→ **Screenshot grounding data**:
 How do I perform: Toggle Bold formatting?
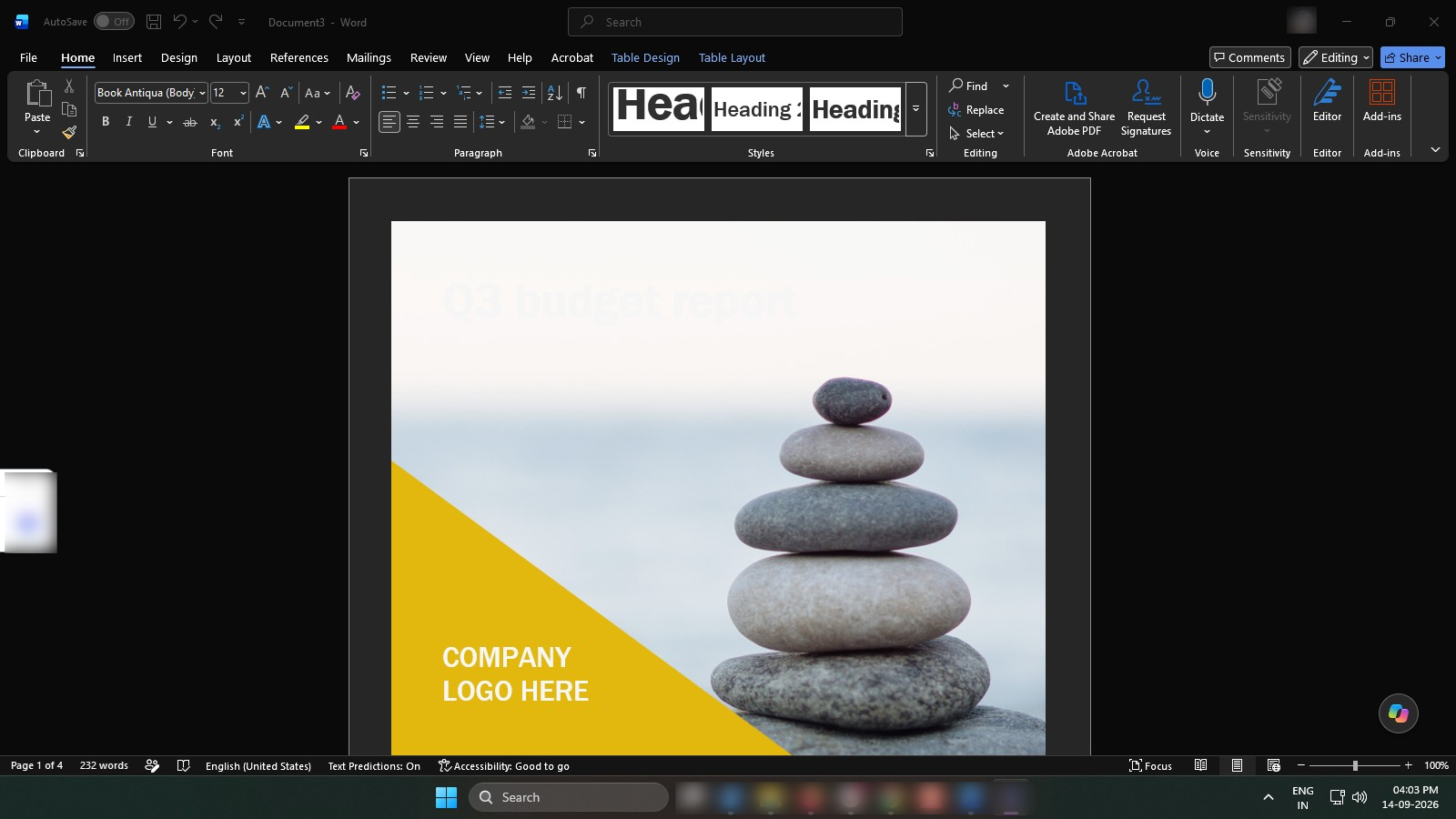(106, 122)
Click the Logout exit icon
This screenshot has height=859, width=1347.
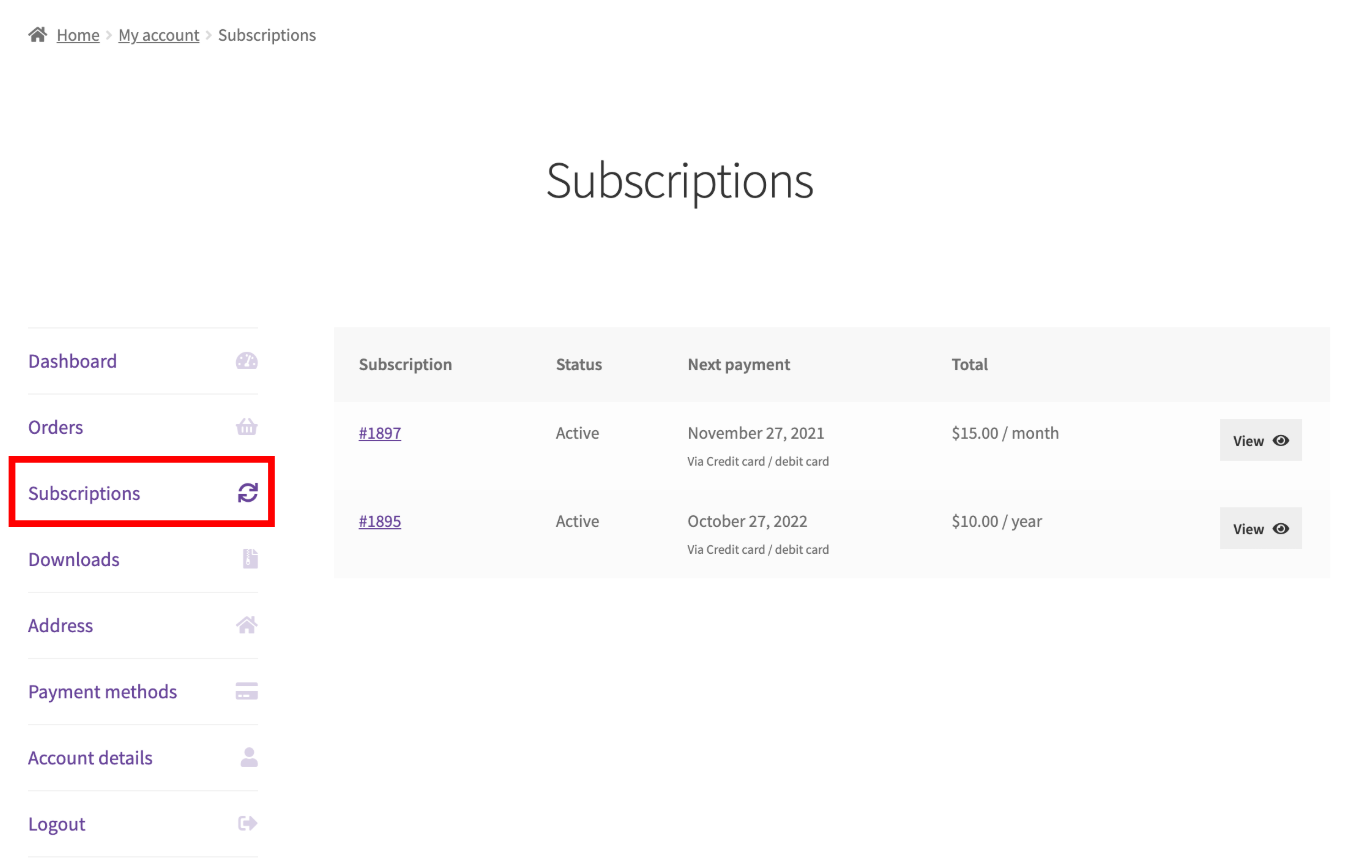246,823
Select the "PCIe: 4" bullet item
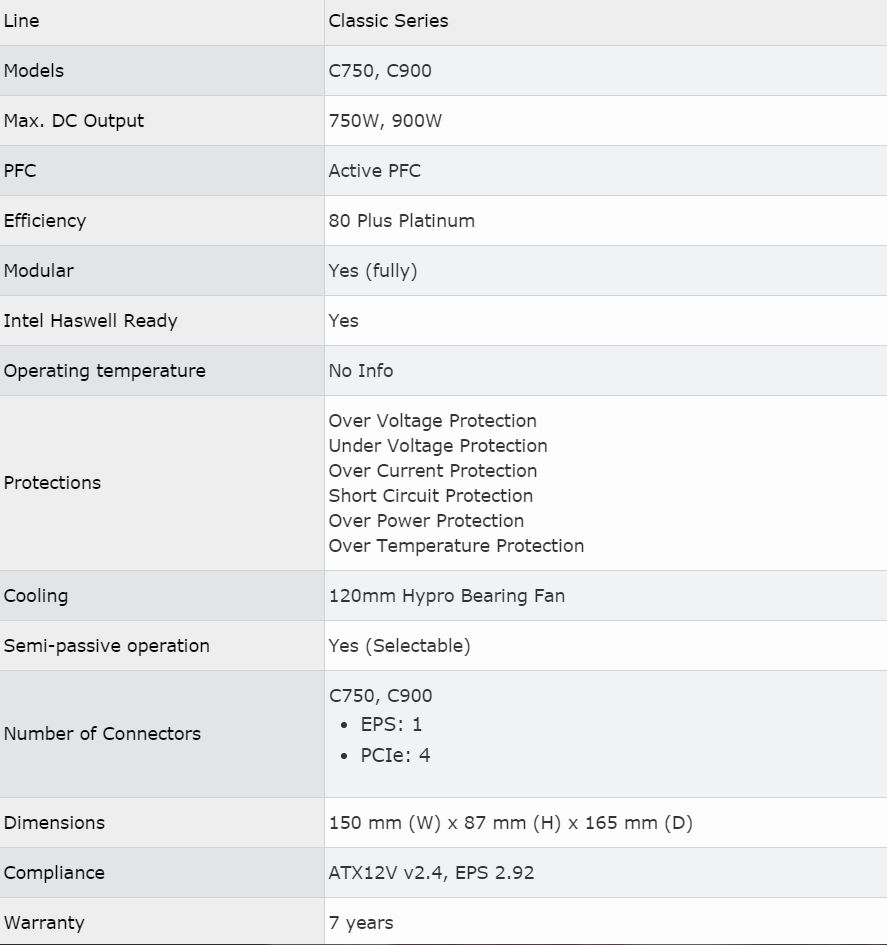The width and height of the screenshot is (887, 945). 395,756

→ **YOUR OBJECTIVE**: Output every entry exactly, leaving out pictures.

→ **ANSWER**:
 How do I perform: Toggle Bold formatting?
(106, 122)
Click the Logout exit icon
This screenshot has height=859, width=1347.
246,823
Select the "PCIe: 4" bullet item
The width and height of the screenshot is (887, 945). 395,756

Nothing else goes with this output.